Very Good News: PPG is Staying in Pittsburgh
This might appear to be pretty ho-hum stuff unless you understand that PPG's previous CEO, Raymond LeBoeuf, made no secret of the fact that the company was unhappy with the way the City of Pittsburgh had treated it, with what it perceived as greater interest by the state and region in attracting new companies than retaining existing companies (in contrast to other states and regions that had actively courted PPG to move out of Pittsburgh), and with the region's lack of appreciation for PPG's many civic and philanthropic contributions. One of the reasons LeBoeuf sold PPG Place was to make it easier for the company to move out of Pittsburgh if it chose to do so.
What would be at risk if PPG left? As Ron DaParma points out, PPG has over 1,000 employees at PPG Place, and it has almost 2,700 in total across the region in its three R&D centers, its remaining manufacturing operations, and its headquarters.
That means that PPG's lease renewal is every bit as significant as Westinghouse's decision last year to keep its 2,200 jobs here and expand by an additional 1,000. Yet Westinghouse's decision was front-page news, and PPG's wasn't. The difference? Westinghouse explicitly threatened to leave, and PPG didn't. The other difference is that Westinghouse asked for significant incentives to stay, and got them, while PPG didn't. So, in fact, PPG's decision probably deserves an even bigger headline.
Although it appears that PPG is here to stay, at least for a while, the region would do well to heed former CEO Ray LeBoeuf's words in 2003: "Pittsburgh isn't actively supporting the companies that are here...Before they go out looking for new people to come in, they should look at who's here. When we look at new initiatives, Pittsburgh is not the only option we look at...No one has asked me how to keep our business in Pittsburgh."

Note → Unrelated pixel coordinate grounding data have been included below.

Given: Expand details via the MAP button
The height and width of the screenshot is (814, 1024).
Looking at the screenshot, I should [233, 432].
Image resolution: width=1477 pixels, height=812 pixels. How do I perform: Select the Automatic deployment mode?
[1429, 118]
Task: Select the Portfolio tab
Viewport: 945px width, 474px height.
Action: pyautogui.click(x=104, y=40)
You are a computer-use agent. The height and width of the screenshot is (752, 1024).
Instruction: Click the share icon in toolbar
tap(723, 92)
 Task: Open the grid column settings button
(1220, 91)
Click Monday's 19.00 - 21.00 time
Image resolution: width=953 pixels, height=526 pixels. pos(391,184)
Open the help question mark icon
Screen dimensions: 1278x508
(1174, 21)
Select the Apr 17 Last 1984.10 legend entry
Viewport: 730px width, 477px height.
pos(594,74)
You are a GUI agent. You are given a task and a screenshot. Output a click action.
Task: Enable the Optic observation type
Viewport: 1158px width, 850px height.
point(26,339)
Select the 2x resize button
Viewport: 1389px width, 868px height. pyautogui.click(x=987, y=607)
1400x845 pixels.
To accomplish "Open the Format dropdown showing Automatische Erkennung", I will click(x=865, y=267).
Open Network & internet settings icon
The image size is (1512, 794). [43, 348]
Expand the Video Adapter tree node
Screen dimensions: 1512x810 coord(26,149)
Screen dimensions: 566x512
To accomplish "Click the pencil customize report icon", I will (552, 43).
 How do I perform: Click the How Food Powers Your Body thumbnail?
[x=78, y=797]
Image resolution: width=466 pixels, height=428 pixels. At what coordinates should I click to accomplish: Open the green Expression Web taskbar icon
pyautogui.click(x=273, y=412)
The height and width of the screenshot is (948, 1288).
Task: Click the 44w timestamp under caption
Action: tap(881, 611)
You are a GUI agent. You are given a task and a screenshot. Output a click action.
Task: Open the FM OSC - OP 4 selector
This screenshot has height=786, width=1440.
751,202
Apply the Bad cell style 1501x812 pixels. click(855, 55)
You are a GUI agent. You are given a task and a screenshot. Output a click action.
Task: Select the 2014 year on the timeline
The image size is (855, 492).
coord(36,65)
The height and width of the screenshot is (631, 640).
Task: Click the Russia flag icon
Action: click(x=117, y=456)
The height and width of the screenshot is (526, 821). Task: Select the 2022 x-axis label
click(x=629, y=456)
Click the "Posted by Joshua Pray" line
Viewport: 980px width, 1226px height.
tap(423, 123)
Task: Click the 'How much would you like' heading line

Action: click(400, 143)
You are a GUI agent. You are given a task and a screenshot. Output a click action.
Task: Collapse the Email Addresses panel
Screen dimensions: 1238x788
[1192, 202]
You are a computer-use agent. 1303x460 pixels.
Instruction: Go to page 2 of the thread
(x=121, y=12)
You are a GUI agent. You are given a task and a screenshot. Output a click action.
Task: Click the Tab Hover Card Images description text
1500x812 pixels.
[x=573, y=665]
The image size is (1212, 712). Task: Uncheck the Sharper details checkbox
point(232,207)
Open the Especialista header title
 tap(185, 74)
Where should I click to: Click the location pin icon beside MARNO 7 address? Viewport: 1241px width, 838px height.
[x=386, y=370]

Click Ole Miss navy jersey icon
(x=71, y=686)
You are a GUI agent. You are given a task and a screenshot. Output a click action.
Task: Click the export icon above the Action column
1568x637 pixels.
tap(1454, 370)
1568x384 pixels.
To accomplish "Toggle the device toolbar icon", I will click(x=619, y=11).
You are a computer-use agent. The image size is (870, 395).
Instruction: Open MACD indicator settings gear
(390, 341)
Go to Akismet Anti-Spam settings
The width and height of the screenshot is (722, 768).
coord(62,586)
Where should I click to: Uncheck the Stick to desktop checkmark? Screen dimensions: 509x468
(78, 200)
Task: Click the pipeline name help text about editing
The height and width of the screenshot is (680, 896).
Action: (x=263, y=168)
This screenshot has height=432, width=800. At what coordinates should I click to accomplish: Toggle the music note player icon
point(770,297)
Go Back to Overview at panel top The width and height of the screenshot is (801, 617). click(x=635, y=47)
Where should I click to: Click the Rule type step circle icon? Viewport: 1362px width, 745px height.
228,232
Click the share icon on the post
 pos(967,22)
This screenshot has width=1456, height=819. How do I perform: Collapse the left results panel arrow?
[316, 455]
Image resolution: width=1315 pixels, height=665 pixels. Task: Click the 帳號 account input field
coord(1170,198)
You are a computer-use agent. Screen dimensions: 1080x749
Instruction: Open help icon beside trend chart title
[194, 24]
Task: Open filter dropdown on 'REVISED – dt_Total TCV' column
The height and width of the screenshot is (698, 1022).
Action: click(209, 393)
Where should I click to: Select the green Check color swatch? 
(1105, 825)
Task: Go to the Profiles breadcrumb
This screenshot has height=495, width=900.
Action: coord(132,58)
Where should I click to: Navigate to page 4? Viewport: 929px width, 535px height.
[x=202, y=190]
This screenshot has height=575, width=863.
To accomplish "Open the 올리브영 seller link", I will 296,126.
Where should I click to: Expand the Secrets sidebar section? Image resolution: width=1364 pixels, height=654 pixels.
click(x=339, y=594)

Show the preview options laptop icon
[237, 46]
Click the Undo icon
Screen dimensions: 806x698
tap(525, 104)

What can the state and region do to support existing companies as well as attract new ones? One obvious thing to do is make the state's business taxes more competitive, starting with reducing the corporate net income tax below its current second-highest-in-the-nation level of 9.99%. That will make the state more attractive to its existing businesses as well as help attract new businesses. And it's a much fairer way to do it than handing large subsidies only to new businesses or those that threaten to leave.